(TEXT UNDER STUDY begins)

Vernon most likely took part in the Battle of the Points from January 27, 1942, until February 13, 1942. The Japanese had been landed on two points and been cut off. The tankers were sent in to wipe out these positions. According to Capt. Alvin Poweleit, the battalion's surgeon, the tanks did a great deal of damage.
At the same time, there was another battle taking place known as the Battle of the Pockets which lasted from January 23rd until February 17, 1942. Japanese troops had been caught off behind the battle line. Tanks from B and C Companies were sent in to wipe out the Japanese in the Big Pocket. According to members of the battalion, two methods were used to wipe out the Japanese.
The first method was to have three Filipinos sit on the back of the tank with bags of hand grenades. As the tank passed over a Japanese foxhole, each man dropped a hand grenade into the foxhole. The reason this was done was the grenades were from World War I, and one out of three exploded.
It was April 8th, when the news of a possible surrender began to spread among the soldiers. Gen. Edward King facing the reality that only about 25% of his troops were healthy enough to fight and most likely would last one more day. It was at this time that he decided to send his staff officers to negotiate terms of surrender since he wanted to avoid the slaughter of 6000 wounded and sick troops and 40000 civilians. At 10:30, these orders were given, "You will make plans, to be communicated to company commanders only, and be prepared to destroy within one hour after receipt by radio, or other means, of the word 'CRASH', all tanks and combat vehicles, arms, ammunition, gas, and radios: reserving sufficient trucks to close to rear echelons as soon as accomplished."

(TEXT UNDER STUDY ends)
(DATA EXCERPTS begins)

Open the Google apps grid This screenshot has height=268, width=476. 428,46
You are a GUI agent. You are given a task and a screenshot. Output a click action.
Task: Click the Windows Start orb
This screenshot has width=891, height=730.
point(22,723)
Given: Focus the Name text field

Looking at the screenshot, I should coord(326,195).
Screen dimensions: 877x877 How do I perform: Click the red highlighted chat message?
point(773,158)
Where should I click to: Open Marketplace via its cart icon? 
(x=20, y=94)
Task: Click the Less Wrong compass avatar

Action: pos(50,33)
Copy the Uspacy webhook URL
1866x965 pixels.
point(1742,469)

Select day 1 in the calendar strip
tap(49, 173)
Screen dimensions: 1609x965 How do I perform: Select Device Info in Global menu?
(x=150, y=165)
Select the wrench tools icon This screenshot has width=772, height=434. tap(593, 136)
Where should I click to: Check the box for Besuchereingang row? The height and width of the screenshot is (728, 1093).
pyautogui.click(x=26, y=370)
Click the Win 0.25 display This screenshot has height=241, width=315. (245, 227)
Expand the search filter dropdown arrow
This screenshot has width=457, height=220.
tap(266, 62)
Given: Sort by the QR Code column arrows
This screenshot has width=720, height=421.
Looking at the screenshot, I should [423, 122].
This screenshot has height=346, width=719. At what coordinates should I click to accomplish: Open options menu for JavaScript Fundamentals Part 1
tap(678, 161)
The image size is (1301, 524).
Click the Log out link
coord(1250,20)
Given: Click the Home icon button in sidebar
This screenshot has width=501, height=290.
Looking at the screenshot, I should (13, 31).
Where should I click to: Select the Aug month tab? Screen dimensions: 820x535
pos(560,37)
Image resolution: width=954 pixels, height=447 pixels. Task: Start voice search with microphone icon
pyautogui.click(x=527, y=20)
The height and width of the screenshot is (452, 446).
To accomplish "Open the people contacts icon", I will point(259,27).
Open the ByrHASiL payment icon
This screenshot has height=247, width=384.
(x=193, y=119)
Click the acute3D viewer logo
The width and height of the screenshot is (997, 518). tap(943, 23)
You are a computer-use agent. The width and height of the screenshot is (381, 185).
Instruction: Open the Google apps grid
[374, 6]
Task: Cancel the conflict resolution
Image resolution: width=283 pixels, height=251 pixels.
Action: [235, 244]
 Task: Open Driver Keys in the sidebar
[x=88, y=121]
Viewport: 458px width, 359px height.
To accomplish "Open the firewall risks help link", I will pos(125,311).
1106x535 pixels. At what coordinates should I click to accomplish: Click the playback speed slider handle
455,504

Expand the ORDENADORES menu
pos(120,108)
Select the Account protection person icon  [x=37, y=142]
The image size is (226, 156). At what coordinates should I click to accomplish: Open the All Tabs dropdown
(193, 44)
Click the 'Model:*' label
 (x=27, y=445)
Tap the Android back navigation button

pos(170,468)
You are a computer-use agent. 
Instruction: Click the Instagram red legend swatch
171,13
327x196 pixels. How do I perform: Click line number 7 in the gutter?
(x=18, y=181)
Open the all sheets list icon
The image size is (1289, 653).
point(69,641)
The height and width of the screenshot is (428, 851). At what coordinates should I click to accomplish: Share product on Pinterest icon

(DATA EXCERPTS ends)

__WORK TO COMPLETE__.
1 - Could you extract the passage of the account of Vernon's battles that begins at the words "At the same" and stops after "of three exploded."?
2 - Can you extend the account of Vernon's battles, picking up right after its final sentence?

__TASK-BY-TASK RESULTS__.
1 -
At the same time, there was another battle taking place known as the Battle of the Pockets which lasted from January 23rd until February 17, 1942. Japanese troops had been caught off behind the battle line. Tanks from B and C Companies were sent in to wipe out the Japanese in the Big Pocket. According to members of the battalion, two methods were used to wipe out the Japanese.
The first method was to have three Filipinos sit on the back of the tank with bags of hand grenades. As the tank passed over a Japanese foxhole, each man dropped a hand grenade into the foxhole. The reason this was done was the grenades were from World War I, and one out of three exploded.

2 -
Vernon, like many others, took the news to mean that he would be free from the constant shelling and air raids. At the time, the Provisional Tank Group's Headquarters was near Limay. The troops on Corregidor had no idea that the barrio was still in American hands and were shelling the area.
About midnight. the tankers were informed an order would be given for them to destroy their equipment. The Americans began blowing up the ammunition dumps so that the ordnance could not be used by the Japanese. The soldiers heard a loud thud and flames shot into the sky. At 6:45 A.M. on April 9th, the order "crash" was given and the tankers destroyed their equipment.
At the time of the surrender, Vernon was working as a medic at General Hospital #2, Little Baguio. The medical staff remained at the hospital after the surrender. During the time there, the Japanese set up artillery between the hospital buildings to fire on Corregidor. The artillery on Corregidor returned fire resulting in the death of sick POWs.
At some point, Vernon was sent to Cabanatuan which had been a Filipino Army Base. The Japanese had sent the healthier POWs to the camp. Within weeks arriving at the camp, Vernon became ill. According to medical records kept at the camp, on June 13, 1942, he was admitted to the camp hospital with amoebic dysentery and remained in the hospital until he was discharged, but no date of discharge has been found.
It is not known if Vernon went out on any work details after arriving in the camp. At some point, he developed dysentery and sent to the camp hospital again. According to the diary of 2nd Lt. Jacques Merrifield, 192nd Tank Battalion, Pfc. Vernon M. Pendley died from dysentery on Sunday, December 19, 1942, at approximately 11:00 P.M., and was buried in the camp cemetery.
After the war, the remains of Pfc. Vernon M. Pendley were exhumed from the camp cemetery and reburied as those of an "unknown" at the new American Military Cemetery at Manila. His name appears on the Tablets of the Missing at the cemetery.